And during the Coachella music festival, some of the world's biggest bands play its 1000-capacity outdoor stage.

Pappy and Harriet's Pioneertown Palace is an intimate venue in the middle of the desert in the Coachella Valley and the bands play outdoors as stars twinkle overhead in the warm skies.

Pioneertown's Mane Street.

Pioneertown's Mane Street.Credit: Getty Images

Recently, Paul McCartney played a concert for a mere 300 guests. During this year's Coachella festival, bands Glass Animals, Future Islands and Car Seat Headrest were among the acts to grace its stage.

The Palace is renown for its fantastic mesquite barbecues and Tex-Mex food, but it also has a great bar, with friendly staff and interesting locals (including Josh Homme, from Queens of the Stone Age, who lives nearby).

If you're heading to Joshua Tree via Palm Springs, you might miss the turn-off for Pioneertown, off the Twentynine Palms Highway, which is lined with hip-looking vintage stores worth a peruse and Frontier, a popular cafe.

- [DATASET RECORDS]:
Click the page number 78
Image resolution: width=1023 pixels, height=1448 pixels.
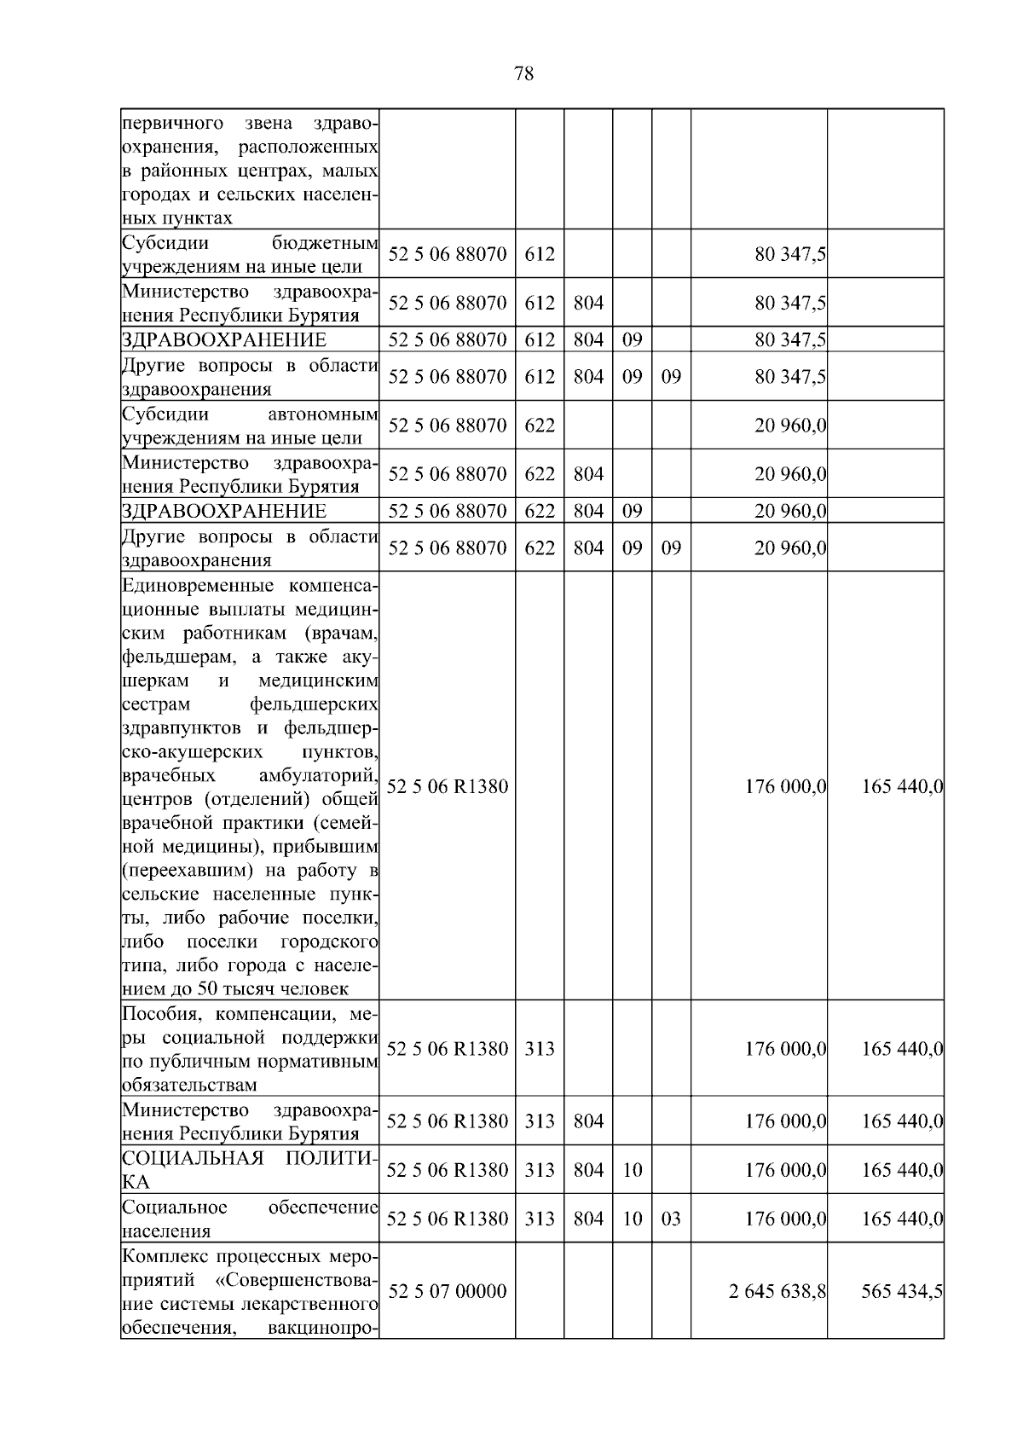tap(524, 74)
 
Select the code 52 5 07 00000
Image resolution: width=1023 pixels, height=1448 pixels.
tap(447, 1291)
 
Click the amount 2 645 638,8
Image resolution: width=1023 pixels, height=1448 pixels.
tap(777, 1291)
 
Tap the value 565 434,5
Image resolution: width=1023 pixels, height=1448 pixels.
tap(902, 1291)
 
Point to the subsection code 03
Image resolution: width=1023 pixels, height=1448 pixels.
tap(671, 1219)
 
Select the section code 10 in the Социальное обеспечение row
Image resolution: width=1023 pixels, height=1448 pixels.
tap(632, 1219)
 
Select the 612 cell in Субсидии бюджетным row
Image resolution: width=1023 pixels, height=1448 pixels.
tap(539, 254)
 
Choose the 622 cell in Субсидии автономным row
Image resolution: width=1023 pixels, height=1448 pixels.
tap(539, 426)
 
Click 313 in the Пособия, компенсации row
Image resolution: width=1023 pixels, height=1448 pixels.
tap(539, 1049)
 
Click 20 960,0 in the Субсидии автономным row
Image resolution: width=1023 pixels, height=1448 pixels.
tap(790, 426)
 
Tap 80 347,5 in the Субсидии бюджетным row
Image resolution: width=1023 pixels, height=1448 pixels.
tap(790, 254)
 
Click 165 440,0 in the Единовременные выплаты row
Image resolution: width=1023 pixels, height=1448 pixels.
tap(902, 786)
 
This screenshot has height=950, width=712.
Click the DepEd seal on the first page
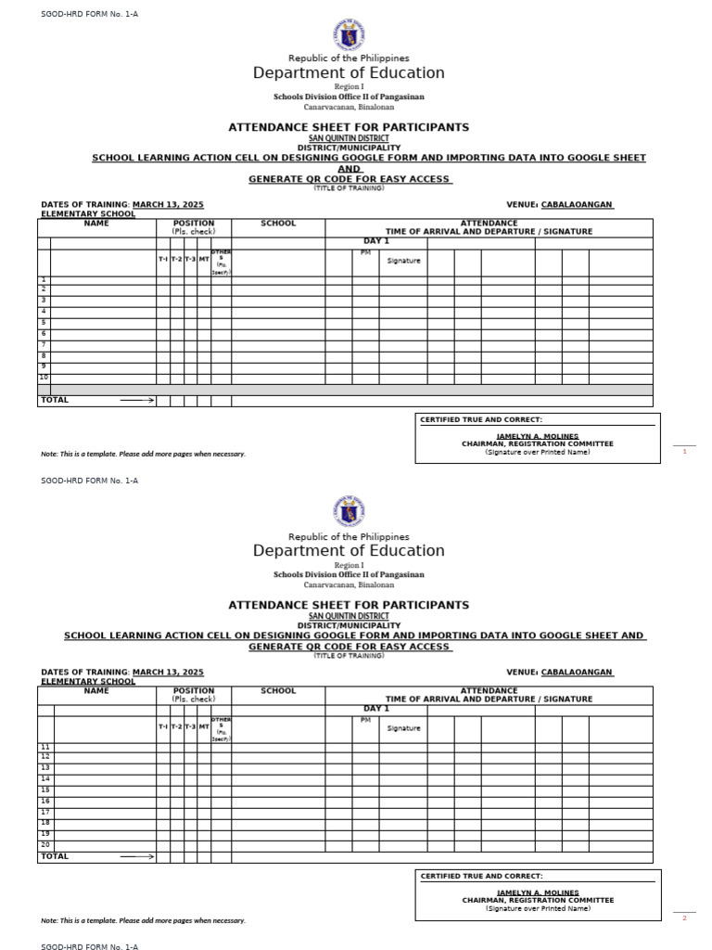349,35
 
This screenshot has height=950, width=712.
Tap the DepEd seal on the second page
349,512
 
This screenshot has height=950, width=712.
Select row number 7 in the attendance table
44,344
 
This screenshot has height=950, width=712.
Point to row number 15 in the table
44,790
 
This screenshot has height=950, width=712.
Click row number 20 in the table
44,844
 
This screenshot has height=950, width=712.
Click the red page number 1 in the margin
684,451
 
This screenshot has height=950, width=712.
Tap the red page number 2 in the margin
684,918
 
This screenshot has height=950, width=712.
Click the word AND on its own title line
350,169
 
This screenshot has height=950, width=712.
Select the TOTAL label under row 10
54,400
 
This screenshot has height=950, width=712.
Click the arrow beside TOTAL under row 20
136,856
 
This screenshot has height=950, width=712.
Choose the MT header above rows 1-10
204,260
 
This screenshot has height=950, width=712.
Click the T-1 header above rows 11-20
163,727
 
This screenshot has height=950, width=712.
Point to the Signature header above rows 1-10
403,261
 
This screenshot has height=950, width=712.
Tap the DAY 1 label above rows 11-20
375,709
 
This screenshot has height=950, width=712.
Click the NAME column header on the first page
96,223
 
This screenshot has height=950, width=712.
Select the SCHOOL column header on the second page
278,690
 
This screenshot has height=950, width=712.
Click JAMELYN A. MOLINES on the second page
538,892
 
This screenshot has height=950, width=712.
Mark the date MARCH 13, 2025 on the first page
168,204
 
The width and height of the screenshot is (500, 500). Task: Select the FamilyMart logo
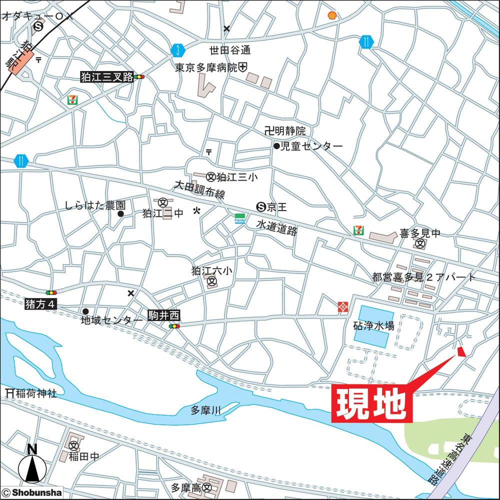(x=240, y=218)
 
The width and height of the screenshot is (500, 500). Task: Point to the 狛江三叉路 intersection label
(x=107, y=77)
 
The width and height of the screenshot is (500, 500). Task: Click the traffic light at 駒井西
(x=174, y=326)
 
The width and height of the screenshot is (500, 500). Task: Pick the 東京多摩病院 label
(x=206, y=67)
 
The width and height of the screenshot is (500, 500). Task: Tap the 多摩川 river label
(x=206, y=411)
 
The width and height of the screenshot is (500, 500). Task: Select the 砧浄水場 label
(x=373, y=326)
---
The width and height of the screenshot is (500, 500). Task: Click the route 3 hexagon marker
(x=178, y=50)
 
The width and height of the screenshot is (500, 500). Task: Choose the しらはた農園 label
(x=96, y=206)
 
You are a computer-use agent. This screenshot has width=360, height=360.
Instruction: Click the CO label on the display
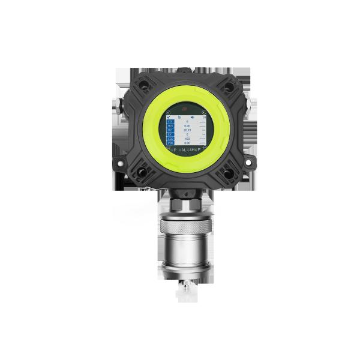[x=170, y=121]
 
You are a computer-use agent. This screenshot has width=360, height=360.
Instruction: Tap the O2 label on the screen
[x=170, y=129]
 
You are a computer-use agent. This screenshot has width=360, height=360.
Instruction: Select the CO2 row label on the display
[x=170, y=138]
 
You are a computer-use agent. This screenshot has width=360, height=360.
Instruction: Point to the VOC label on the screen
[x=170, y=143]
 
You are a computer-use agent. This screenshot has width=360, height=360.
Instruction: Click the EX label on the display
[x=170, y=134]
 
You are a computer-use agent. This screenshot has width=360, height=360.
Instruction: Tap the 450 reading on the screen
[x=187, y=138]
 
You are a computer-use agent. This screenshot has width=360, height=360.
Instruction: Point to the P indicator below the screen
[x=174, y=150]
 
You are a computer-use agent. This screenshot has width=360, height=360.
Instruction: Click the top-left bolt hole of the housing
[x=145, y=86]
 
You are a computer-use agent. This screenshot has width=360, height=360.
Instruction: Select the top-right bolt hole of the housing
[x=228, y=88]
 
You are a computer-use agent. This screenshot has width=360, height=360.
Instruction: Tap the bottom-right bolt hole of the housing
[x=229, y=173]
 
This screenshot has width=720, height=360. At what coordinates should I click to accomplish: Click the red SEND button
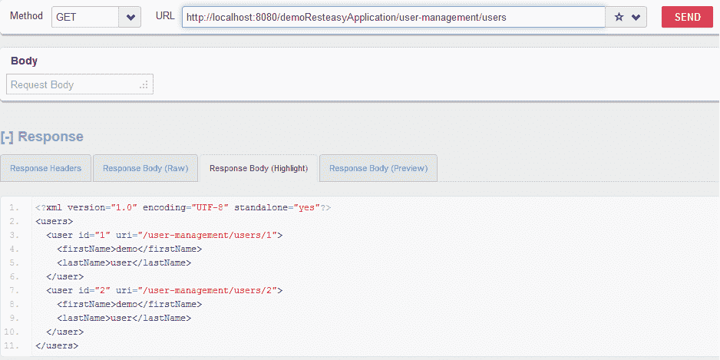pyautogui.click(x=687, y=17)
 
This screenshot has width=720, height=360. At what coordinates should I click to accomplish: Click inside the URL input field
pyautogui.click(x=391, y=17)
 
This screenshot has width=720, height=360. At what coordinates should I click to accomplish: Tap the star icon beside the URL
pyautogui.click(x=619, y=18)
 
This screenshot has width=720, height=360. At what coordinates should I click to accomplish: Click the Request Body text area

- [GIVEN EXERCISE]:
Reproduce word for word the part of the Pioneertown Palace passage starting at "Pappy and Harriet's" and ending at "the warm skies.". Work from the Pioneertown Palace passage only, not from the data.

- [FULL SOLUTION]:
Pappy and Harriet's Pioneertown Palace is an intimate venue in the middle of the desert in the Coachella Valley and the bands play outdoors as stars twinkle overhead in the warm skies.